Eh, Monsieur Courrier International, ça fait bien trois jours que j’ai pas parlé de toi mais je t’aime toujours euh, la preuve euh je vais encore causer de ce que tu mets dans ton beau magazine auquel je suis abonné euh.

Page 58 de la dernière livrée (pour les fins connaisseurs, c’est généralement situé au verso de la page 57, ce qui constitue un point de repère bien pratique pour peu qu’on s’en souvienne…), j’ai lu le compte-rendu d’un roman russe non encore traduit (éditeurs ? ééééédiiiiiteurs ?) qui fait vraiment envie. D’après Grigori Revzine, l’auteur de l’article, c’est le plus grand roman russe depuis Docteur Jivago, de 1954…

maxime-kantor-3.1169547205.jpg

Cet auteur encore inconnu en France, des non russophones en tout cas, s’appelle Maxime Kantor.
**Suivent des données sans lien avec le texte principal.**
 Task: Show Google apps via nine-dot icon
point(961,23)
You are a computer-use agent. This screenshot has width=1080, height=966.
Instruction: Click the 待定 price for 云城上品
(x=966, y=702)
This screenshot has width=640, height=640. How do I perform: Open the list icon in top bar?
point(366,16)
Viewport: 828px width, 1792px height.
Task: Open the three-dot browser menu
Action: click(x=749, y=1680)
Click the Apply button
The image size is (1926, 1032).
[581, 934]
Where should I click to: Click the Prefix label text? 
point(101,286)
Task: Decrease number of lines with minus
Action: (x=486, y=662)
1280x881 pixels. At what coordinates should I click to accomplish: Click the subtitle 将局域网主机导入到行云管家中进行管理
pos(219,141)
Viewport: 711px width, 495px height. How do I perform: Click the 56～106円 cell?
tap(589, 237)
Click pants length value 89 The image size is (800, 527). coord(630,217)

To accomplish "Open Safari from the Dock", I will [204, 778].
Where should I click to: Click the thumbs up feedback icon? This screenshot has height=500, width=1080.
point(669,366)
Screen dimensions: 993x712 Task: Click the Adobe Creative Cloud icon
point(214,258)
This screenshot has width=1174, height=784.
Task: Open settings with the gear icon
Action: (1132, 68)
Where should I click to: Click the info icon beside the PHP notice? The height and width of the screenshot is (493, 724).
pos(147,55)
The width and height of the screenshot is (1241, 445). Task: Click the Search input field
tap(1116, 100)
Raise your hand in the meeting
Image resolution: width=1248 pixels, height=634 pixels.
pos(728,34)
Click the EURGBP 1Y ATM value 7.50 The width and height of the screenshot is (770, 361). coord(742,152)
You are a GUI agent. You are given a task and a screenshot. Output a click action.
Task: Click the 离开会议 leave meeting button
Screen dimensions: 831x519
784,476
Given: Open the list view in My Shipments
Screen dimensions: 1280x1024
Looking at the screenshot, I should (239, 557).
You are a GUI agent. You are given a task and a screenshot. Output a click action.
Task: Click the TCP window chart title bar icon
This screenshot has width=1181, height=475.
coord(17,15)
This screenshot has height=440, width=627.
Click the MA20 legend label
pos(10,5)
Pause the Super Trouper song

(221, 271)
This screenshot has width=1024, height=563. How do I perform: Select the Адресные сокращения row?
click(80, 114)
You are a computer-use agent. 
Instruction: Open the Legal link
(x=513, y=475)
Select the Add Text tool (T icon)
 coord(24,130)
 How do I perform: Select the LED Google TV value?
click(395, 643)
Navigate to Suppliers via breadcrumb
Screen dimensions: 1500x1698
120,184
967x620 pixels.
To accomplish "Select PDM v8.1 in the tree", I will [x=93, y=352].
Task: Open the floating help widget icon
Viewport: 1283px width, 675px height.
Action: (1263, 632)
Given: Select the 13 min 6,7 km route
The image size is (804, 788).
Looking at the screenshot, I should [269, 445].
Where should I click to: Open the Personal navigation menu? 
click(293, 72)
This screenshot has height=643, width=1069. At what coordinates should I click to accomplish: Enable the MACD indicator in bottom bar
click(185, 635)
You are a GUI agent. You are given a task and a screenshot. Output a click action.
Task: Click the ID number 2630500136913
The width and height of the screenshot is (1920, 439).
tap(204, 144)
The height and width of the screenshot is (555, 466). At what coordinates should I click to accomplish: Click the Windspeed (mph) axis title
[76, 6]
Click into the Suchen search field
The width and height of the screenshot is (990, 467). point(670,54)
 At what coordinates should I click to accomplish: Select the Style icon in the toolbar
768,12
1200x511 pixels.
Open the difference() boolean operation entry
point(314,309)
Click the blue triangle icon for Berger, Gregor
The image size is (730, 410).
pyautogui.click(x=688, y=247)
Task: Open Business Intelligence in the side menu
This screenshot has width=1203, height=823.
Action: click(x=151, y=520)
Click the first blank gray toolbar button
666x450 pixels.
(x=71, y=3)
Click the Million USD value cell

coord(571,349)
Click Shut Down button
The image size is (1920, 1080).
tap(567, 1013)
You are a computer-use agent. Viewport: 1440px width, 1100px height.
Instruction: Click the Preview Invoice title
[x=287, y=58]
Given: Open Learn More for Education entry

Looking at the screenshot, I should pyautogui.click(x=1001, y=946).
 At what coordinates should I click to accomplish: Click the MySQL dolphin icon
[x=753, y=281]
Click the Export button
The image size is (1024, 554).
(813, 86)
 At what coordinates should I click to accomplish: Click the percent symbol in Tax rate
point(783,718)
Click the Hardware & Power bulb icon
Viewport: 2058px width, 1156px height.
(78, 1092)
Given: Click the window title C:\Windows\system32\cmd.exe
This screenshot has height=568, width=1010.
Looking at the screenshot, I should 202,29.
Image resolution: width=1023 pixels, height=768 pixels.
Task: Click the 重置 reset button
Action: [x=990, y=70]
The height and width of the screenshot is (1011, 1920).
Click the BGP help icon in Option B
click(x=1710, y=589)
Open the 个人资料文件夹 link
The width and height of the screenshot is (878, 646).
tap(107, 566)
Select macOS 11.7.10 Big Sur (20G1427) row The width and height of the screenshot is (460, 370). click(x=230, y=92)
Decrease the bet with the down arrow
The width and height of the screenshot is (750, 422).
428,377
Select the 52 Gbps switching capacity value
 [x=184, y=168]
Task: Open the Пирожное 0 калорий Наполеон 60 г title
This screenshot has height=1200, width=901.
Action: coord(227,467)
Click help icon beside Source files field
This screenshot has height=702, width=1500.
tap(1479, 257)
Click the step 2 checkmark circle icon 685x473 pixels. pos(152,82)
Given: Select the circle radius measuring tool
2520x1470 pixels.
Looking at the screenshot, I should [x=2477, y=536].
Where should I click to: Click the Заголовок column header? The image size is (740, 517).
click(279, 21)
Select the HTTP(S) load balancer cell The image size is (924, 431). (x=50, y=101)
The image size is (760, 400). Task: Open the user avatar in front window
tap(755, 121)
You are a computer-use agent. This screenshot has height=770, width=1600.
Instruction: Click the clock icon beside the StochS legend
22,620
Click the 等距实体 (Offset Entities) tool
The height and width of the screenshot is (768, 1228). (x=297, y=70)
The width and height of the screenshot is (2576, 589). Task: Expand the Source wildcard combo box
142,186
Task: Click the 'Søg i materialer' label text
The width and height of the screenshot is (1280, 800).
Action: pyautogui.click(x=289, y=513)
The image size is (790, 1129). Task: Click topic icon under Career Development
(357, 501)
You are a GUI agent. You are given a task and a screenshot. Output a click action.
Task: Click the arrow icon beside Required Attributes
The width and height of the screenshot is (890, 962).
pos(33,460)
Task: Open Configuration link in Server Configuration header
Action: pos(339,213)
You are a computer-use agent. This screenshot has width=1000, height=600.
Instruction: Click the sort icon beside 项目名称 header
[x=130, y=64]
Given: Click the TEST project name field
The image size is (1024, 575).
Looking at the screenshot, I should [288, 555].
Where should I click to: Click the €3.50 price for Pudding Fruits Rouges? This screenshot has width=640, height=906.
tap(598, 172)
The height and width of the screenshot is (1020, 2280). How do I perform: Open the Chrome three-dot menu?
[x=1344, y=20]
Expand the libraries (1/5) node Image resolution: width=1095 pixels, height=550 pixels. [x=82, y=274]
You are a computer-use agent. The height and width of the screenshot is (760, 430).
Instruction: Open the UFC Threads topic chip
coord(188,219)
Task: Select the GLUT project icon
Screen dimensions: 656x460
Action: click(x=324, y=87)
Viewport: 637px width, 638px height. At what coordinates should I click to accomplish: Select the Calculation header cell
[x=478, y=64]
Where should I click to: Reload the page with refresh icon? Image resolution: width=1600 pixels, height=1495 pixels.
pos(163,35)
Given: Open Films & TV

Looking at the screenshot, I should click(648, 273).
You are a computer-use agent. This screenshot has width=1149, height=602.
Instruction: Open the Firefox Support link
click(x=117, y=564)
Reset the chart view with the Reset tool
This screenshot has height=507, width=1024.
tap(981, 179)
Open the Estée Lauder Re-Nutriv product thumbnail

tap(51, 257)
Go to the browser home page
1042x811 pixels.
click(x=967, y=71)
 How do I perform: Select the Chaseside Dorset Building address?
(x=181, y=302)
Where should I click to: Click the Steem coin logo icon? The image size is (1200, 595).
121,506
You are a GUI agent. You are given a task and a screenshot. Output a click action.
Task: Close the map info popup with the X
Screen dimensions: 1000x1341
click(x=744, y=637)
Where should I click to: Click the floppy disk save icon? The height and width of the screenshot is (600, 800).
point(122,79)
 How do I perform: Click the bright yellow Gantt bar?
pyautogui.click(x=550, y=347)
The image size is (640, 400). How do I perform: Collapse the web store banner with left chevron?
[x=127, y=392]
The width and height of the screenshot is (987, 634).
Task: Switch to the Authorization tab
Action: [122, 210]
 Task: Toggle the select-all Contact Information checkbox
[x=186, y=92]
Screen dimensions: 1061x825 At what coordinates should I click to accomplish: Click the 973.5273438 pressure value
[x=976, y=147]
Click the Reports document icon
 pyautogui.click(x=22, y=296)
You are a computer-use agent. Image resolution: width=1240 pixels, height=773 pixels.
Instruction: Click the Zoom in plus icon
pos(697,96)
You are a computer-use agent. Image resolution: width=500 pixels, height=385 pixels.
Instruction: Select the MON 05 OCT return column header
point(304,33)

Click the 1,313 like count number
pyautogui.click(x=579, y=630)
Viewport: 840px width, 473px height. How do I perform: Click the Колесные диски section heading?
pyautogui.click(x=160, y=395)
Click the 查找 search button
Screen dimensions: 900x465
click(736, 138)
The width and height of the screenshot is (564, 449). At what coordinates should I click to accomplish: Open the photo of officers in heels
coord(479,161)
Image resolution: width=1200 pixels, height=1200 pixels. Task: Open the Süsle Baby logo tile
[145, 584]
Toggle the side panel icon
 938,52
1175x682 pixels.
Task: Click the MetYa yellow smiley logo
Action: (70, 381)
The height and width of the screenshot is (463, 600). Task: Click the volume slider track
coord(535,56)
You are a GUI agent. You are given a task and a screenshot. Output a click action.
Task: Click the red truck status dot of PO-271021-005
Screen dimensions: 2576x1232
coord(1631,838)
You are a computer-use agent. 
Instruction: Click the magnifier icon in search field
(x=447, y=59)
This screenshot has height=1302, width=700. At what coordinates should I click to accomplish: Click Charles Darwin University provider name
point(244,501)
Il est aussi peintre. Il a un site en russe et en anglais, ici .

Je ne lis plus de roman depuis des années. Je préfère les journaux, les magazines (Courrier International, je ne sais pas si je vous en ai déjà dit quelques mots…), l’internet. Mais si on nous promet le Tolstoï des 20 dernières années, j’ai hâte de l’avoir sous les yeux.